The glow of blues and golds from Buffalmacco’s Universal Judgement (Giudizio Universale) fresco in the Monumental Cemetery of Pisa is inspiring – even more so now that it has been restored with a little help from pyrolysis-gas chromatography-mass spectrometry (Py/GC/MS).
Dr. Maria Perla Colombini, Professor of Analytical Chemistry at the University of Pisa, and colleagues recently reported that restoration of the Pisa frescoes was possible because Py/GC/MS analysis had determined the components of the hydrophobic polymer surface, a surface which resists traditional restoration techniques.
“During the last 30 years of art restoration, the Py/GC/MS technique has become widely used to analyze a range of organic art materials, such as proteinaceous binders, beeswax, resins, oils, and volatile pigments (arsenic and mercury),” says Dr. Silvia Prati of the University of Bologna. Strong and fast heating of a sample in the absence of oxygen for pyrolysis provides many advantages for analysis. Art restorers agree that Py/GC/MS is a better technique to use than GC/MS because an untreated sample can be analyzed, whereas in a GC-MS procedure you need to hydrolyze the sample for 1-24 hours, extract with several solvents, and then derivatize analytes with silyl compounds.
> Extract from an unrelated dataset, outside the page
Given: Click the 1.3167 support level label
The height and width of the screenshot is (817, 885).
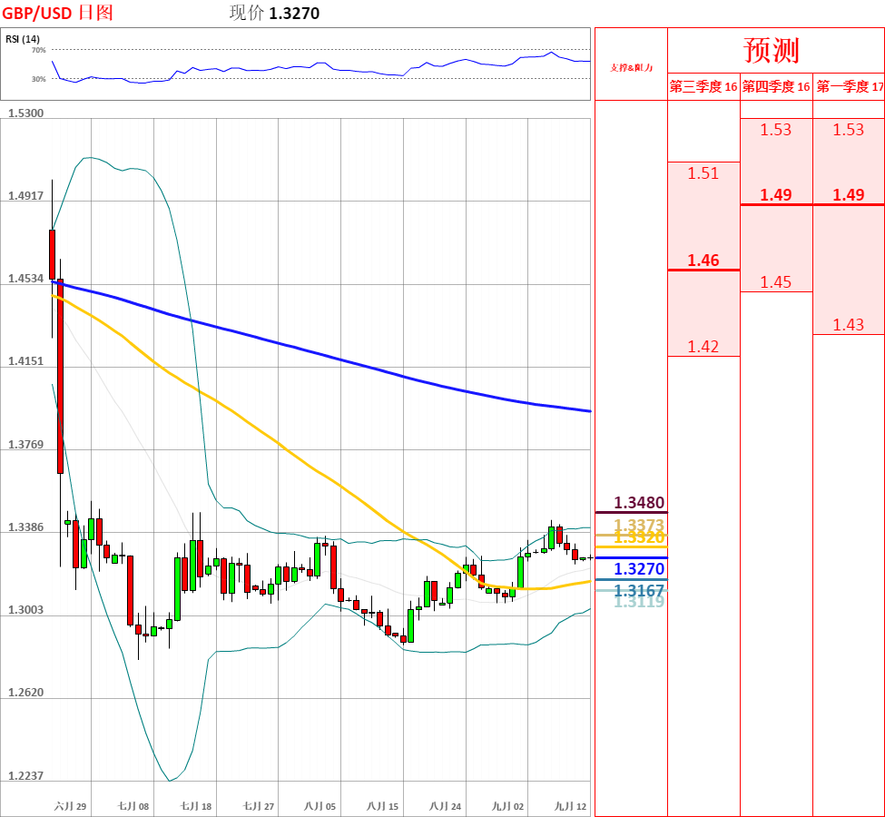Looking at the screenshot, I should pyautogui.click(x=639, y=590).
Py/GC/MS enabled the researchers to identify polymeric materials in the frescoe samples. “Only with the pyrolysis procedure {at 600°C} were we able to identify animal glue and casein in the samples through the identification of pyrole (animal glue) and indole (casein) in the pyrograms,” explains Ilaria Bonaduce of the University of Pisa. In addition, according to Prati, the identification of polystyrene and polifluorarate polymers, synthetic modern consolidants, in Giotto’s Murals was possible with pyrolysis, but difficult with GC/MS. Another advantage of the Py/GC/MS technique is the small sample requirement. Samples of just a few micrograms were used in the Buffalmacco fresco analysis. In addition, since the Py/GC/MS technique is four times faster than GC/MS, “you {can} obtain diagnostic information in less time and practically at the same price,” says Colombini.
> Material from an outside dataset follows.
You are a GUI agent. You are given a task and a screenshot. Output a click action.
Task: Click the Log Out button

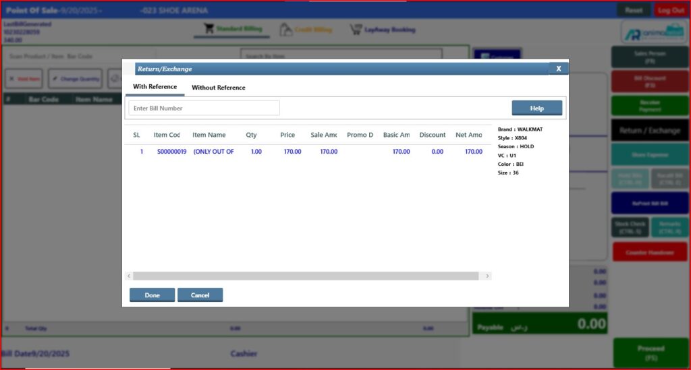[671, 10]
According to Colombini, “The Py/GC/MS technique may replace the use of GC/MS since Py/GC/MS does not require any sample pre-treatment, but the quality of information….is pretty different.” Pyrograms are generally more difficult to interpret because pyrolysis produces molecule fragments that then undergo radical rearrangements, for example combination of radicals and cyclization of radicals.
Traditional GC/MS still has its uses – for example it can determine the distribution of amino acids in a sample, and was used for evaluating the proteinaceous degradation process in the Buffalmacco fresco analysis. Bonaduce and Colombini also note that the Py/GC/MS pyrogram is more difficult to interpret than results from a microwave-assisted saponification GC-MS procedure, although that method is more labour intensive.
New developments continue to be made. Pyrolysis in the presence of a derivatizing agent, such as tetramethylammonium hydroxide, which gives rise to saponification of esters, followed by methylation of acids and alcohols, now allows the detection of polar and volatile compounds. Colombini concludes, “Py/GC/MS has greatly evolved since the initial applications.”
Italian and other art conservationists continue to analyze a wide range of art using Py/GC/MS – from funerary paintings in Macedonia, frescoes, and siccative oils, to organic residues from Pompeii.